• **Given task**: Rewrite the records below, changing each "webpages" to "pages" and keeping everything else the same.
--------------------------------
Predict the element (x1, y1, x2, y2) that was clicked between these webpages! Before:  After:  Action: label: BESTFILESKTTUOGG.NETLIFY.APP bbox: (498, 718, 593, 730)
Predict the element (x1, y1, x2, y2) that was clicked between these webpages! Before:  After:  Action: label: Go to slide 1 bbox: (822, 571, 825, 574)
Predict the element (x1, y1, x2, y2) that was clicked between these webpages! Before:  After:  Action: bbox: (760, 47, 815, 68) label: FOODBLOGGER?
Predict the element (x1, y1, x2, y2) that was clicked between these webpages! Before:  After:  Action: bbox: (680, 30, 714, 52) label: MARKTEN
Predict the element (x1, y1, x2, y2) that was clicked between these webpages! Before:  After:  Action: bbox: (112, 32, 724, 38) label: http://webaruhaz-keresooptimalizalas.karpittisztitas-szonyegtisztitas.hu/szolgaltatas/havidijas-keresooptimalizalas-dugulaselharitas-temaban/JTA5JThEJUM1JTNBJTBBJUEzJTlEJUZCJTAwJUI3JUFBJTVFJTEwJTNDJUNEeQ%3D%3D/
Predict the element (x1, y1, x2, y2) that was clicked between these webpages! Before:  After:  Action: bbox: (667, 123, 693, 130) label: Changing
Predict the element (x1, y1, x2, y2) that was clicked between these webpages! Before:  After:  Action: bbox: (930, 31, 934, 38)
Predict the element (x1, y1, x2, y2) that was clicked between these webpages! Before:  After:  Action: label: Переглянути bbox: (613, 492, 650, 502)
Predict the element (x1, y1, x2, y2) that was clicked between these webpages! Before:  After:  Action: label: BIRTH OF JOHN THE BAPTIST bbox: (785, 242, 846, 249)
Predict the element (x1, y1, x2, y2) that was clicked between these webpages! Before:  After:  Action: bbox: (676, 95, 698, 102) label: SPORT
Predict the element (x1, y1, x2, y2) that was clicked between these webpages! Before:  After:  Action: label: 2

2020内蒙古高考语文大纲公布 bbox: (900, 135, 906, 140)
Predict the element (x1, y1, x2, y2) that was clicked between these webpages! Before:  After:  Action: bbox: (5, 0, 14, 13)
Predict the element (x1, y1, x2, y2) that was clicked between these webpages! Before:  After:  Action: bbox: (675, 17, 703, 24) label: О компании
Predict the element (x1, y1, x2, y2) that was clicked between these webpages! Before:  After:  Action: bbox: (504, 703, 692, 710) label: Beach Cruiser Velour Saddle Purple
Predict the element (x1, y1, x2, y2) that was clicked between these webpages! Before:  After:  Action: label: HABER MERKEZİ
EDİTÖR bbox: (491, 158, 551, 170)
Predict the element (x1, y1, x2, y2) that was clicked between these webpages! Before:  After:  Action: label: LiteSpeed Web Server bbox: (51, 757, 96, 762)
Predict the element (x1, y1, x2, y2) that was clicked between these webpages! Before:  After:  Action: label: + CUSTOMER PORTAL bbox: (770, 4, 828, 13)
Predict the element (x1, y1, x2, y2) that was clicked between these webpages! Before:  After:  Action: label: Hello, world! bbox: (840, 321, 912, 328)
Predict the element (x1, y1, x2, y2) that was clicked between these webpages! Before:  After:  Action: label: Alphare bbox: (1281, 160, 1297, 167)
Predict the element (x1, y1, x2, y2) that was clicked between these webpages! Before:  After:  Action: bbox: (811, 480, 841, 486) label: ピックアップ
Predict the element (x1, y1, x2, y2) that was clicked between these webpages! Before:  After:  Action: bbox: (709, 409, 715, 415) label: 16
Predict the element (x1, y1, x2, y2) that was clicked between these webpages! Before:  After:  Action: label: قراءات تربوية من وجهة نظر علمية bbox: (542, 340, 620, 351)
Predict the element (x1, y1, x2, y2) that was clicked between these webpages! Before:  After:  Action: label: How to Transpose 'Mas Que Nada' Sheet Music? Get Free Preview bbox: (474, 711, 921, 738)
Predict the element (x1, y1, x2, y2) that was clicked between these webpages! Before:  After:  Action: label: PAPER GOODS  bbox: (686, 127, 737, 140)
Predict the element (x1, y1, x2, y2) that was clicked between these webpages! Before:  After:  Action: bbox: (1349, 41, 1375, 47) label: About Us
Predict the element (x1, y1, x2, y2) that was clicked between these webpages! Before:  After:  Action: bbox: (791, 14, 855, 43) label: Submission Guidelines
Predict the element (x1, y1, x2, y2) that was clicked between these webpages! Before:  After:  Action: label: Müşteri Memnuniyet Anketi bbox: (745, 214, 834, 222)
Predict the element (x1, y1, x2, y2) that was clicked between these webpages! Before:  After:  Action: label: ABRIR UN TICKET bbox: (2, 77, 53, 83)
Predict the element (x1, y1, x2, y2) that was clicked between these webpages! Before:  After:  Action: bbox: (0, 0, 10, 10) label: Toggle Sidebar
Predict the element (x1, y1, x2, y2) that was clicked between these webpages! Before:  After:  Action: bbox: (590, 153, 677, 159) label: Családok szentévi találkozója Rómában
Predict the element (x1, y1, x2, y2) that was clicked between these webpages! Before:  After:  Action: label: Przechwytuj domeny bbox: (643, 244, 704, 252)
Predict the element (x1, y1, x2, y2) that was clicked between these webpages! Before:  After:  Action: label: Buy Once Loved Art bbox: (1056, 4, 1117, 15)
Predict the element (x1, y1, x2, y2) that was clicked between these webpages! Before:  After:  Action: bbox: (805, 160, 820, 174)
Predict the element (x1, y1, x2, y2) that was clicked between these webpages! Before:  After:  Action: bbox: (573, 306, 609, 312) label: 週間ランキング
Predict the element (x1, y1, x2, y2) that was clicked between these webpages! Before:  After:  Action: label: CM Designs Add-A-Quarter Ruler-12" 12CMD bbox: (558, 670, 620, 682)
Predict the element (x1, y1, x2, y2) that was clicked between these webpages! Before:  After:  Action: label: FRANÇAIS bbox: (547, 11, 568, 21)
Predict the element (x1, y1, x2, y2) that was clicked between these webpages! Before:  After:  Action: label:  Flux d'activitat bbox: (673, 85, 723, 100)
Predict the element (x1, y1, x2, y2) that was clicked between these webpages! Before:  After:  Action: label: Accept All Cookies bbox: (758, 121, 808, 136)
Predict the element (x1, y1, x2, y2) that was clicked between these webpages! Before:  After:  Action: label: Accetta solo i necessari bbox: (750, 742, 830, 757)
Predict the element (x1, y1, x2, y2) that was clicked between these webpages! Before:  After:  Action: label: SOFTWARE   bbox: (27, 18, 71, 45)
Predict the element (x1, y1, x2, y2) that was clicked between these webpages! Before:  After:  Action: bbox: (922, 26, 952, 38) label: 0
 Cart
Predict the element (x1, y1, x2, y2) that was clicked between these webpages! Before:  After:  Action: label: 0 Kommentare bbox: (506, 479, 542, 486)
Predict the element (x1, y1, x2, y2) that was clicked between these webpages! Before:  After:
--------------------------------
• **Result**:
Predict the element (x1, y1, x2, y2) that was clicked between these pages! Before:  After:  Action: label: BESTFILESKTTUOGG.NETLIFY.APP bbox: (498, 718, 593, 730)
Predict the element (x1, y1, x2, y2) that was clicked between these pages! Before:  After:  Action: label: Go to slide 1 bbox: (822, 571, 825, 574)
Predict the element (x1, y1, x2, y2) that was clicked between these pages! Before:  After:  Action: bbox: (760, 47, 815, 68) label: FOODBLOGGER?
Predict the element (x1, y1, x2, y2) that was clicked between these pages! Before:  After:  Action: bbox: (680, 30, 714, 52) label: MARKTEN
Predict the element (x1, y1, x2, y2) that was clicked between these pages! Before:  After:  Action: bbox: (112, 32, 724, 38) label: http://webaruhaz-keresooptimalizalas.karpittisztitas-szonyegtisztitas.hu/szolgaltatas/havidijas-keresooptimalizalas-dugulaselharitas-temaban/JTA5JThEJUM1JTNBJTBBJUEzJTlEJUZCJTAwJUI3JUFBJTVFJTEwJTNDJUNEeQ%3D%3D/
Predict the element (x1, y1, x2, y2) that was clicked between these pages! Before:  After:  Action: bbox: (667, 123, 693, 130) label: Changing
Predict the element (x1, y1, x2, y2) that was clicked between these pages! Before:  After:  Action: bbox: (930, 31, 934, 38)
Predict the element (x1, y1, x2, y2) that was clicked between these pages! Before:  After:  Action: label: Переглянути bbox: (613, 492, 650, 502)
Predict the element (x1, y1, x2, y2) that was clicked between these pages! Before:  After:  Action: label: BIRTH OF JOHN THE BAPTIST bbox: (785, 242, 846, 249)
Predict the element (x1, y1, x2, y2) that was clicked between these pages! Before:  After:  Action: bbox: (676, 95, 698, 102) label: SPORT
Predict the element (x1, y1, x2, y2) that was clicked between these pages! Before:  After:  Action: label: 2

2020内蒙古高考语文大纲公布 bbox: (900, 135, 906, 140)
Predict the element (x1, y1, x2, y2) that was clicked between these pages! Before:  After:  Action: bbox: (5, 0, 14, 13)
Predict the element (x1, y1, x2, y2) that was clicked between these pages! Before:  After:  Action: bbox: (675, 17, 703, 24) label: О компании
Predict the element (x1, y1, x2, y2) that was clicked between these pages! Before:  After:  Action: bbox: (504, 703, 692, 710) label: Beach Cruiser Velour Saddle Purple
Predict the element (x1, y1, x2, y2) that was clicked between these pages! Before:  After:  Action: label: HABER MERKEZİ
EDİTÖR bbox: (491, 158, 551, 170)
Predict the element (x1, y1, x2, y2) that was clicked between these pages! Before:  After:  Action: label: LiteSpeed Web Server bbox: (51, 757, 96, 762)
Predict the element (x1, y1, x2, y2) that was clicked between these pages! Before:  After:  Action: label: + CUSTOMER PORTAL bbox: (770, 4, 828, 13)
Predict the element (x1, y1, x2, y2) that was clicked between these pages! Before:  After:  Action: label: Hello, world! bbox: (840, 321, 912, 328)
Predict the element (x1, y1, x2, y2) that was clicked between these pages! Before:  After:  Action: label: Alphare bbox: (1281, 160, 1297, 167)
Predict the element (x1, y1, x2, y2) that was clicked between these pages! Before:  After:  Action: bbox: (811, 480, 841, 486) label: ピックアップ
Predict the element (x1, y1, x2, y2) that was clicked between these pages! Before:  After:  Action: bbox: (709, 409, 715, 415) label: 16
Predict the element (x1, y1, x2, y2) that was clicked between these pages! Before:  After:  Action: label: قراءات تربوية من وجهة نظر علمية bbox: (542, 340, 620, 351)
Predict the element (x1, y1, x2, y2) that was clicked between these pages! Before:  After:  Action: label: How to Transpose 'Mas Que Nada' Sheet Music? Get Free Preview bbox: (474, 711, 921, 738)
Predict the element (x1, y1, x2, y2) that was clicked between these pages! Before:  After:  Action: label: PAPER GOODS  bbox: (686, 127, 737, 140)
Predict the element (x1, y1, x2, y2) that was clicked between these pages! Before:  After:  Action: bbox: (1349, 41, 1375, 47) label: About Us
Predict the element (x1, y1, x2, y2) that was clicked between these pages! Before:  After:  Action: bbox: (791, 14, 855, 43) label: Submission Guidelines
Predict the element (x1, y1, x2, y2) that was clicked between these pages! Before:  After:  Action: label: Müşteri Memnuniyet Anketi bbox: (745, 214, 834, 222)
Predict the element (x1, y1, x2, y2) that was clicked between these pages! Before:  After:  Action: label: ABRIR UN TICKET bbox: (2, 77, 53, 83)
Predict the element (x1, y1, x2, y2) that was clicked between these pages! Before:  After:  Action: bbox: (0, 0, 10, 10) label: Toggle Sidebar
Predict the element (x1, y1, x2, y2) that was clicked between these pages! Before:  After:  Action: bbox: (590, 153, 677, 159) label: Családok szentévi találkozója Rómában
Predict the element (x1, y1, x2, y2) that was clicked between these pages! Before:  After:  Action: label: Przechwytuj domeny bbox: (643, 244, 704, 252)
Predict the element (x1, y1, x2, y2) that was clicked between these pages! Before:  After:  Action: label: Buy Once Loved Art bbox: (1056, 4, 1117, 15)
Predict the element (x1, y1, x2, y2) that was clicked between these pages! Before:  After:  Action: bbox: (805, 160, 820, 174)
Predict the element (x1, y1, x2, y2) that was clicked between these pages! Before:  After:  Action: bbox: (573, 306, 609, 312) label: 週間ランキング
Predict the element (x1, y1, x2, y2) that was clicked between these pages! Before:  After:  Action: label: CM Designs Add-A-Quarter Ruler-12" 12CMD bbox: (558, 670, 620, 682)
Predict the element (x1, y1, x2, y2) that was clicked between these pages! Before:  After:  Action: label: FRANÇAIS bbox: (547, 11, 568, 21)
Predict the element (x1, y1, x2, y2) that was clicked between these pages! Before:  After:  Action: label:  Flux d'activitat bbox: (673, 85, 723, 100)
Predict the element (x1, y1, x2, y2) that was clicked between these pages! Before:  After:  Action: label: Accept All Cookies bbox: (758, 121, 808, 136)
Predict the element (x1, y1, x2, y2) that was clicked between these pages! Before:  After:  Action: label: Accetta solo i necessari bbox: (750, 742, 830, 757)
Predict the element (x1, y1, x2, y2) that was clicked between these pages! Before:  After:  Action: label: SOFTWARE   bbox: (27, 18, 71, 45)
Predict the element (x1, y1, x2, y2) that was clicked between these pages! Before:  After:  Action: bbox: (922, 26, 952, 38) label: 0
 Cart
Predict the element (x1, y1, x2, y2) that was clicked between these pages! Before:  After:  Action: label: 0 Kommentare bbox: (506, 479, 542, 486)
Predict the element (x1, y1, x2, y2) that was clicked between these pages! Before:  After:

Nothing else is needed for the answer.